During the late-sixties the parishioners and clergy of the English Martyrs decided that it would benefit the parish if it were to have a social centre. As the parish population grew it was clear that, as well as catering for the parishioners "spiritual needs", the English Martyrs needed a social centre in order to enhance the feeling of community and togetherness.
The allotments adjacent to the church were ear-marked for this development, and the task of fund raising began. Gala evenings and Dances were held at the Parish school - Bishop Bilsborrow. These proved to be a great success, despite the fact that the school did not have a liquor licence, and thus revellers had to bring their own beer & wine!
Individual Parishioners took it upon themselves to raise money by organising their own events. The late (and great) Mr. John Tulley organised a sponsored beer barrel push. Legend has it that John rolled a 10 Gallon drum a distance of 3 miles, ending up at the proposed site of the parish centre. Nobody knows what happened to the contents of the barrel after this event! After a period of two years and many hours of hard work, detailed plans were drawn up & approved. The English Martyrs Centre was "born" September 4th 1973.
The first Management committee consisted of 12 members - they had realised their first dream by opening the Parish centre - little could they have imagined back in 1973, that their dreams & expectations would be wildly surpassed as the "The Club" is still going strong now, in the 21st Century.
In the early years of the Parish Centre the membership peaked at over 1,000 members with most entertainment nights being sold out well before 9pm!

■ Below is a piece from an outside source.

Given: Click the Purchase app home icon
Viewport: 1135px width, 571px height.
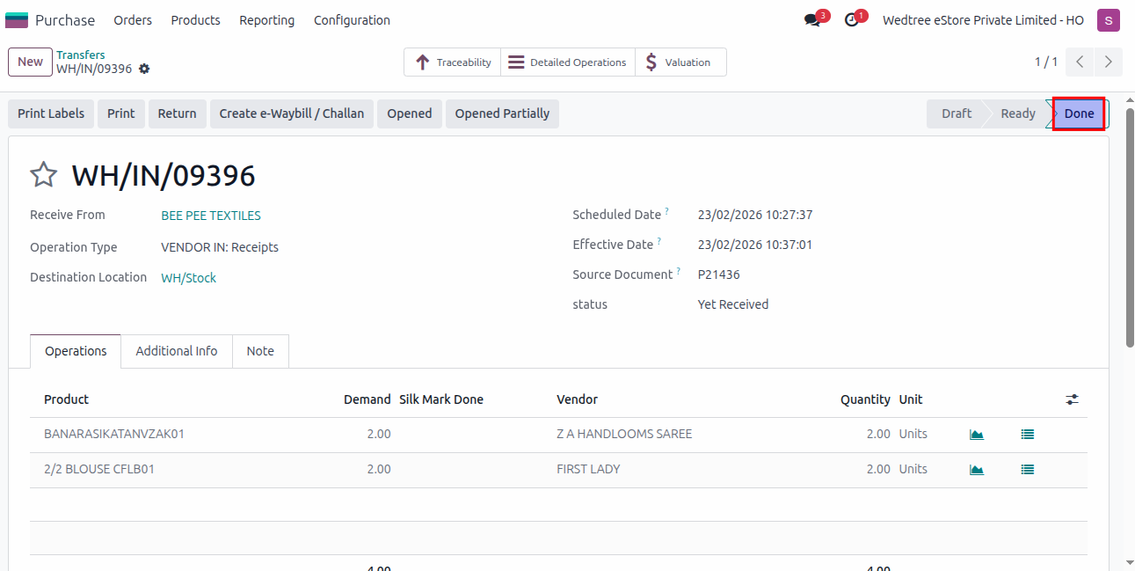Looking at the screenshot, I should click(x=17, y=20).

Over the years the Parish centre has been used by many groups and organisations. These have included The First Friday Group; Senior Citizens Group; Drama Group; Set Dancers; Manchester Taxi Drivers Association.; Young Christian Workers and most of the Irish Associations.

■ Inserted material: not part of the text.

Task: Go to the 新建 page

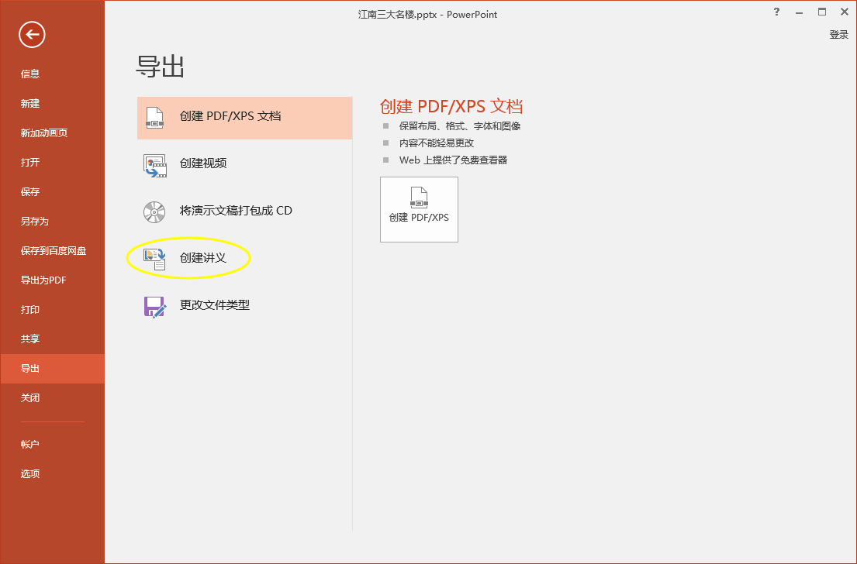Action: coord(29,103)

It is the club's ability to extent the hand of friendship to one and all - regardless of race creed or colour - that has enabled it to survive and prosper for so long. It is a true friend to the community.
The First Committee was drawn together by the then Parish Priest - the late Canon Eckberry. As the Parish consisted of such a wide and varied cross-section of society, the Canon had the foresight to select the first committee based on the diversity of the parish catchments area.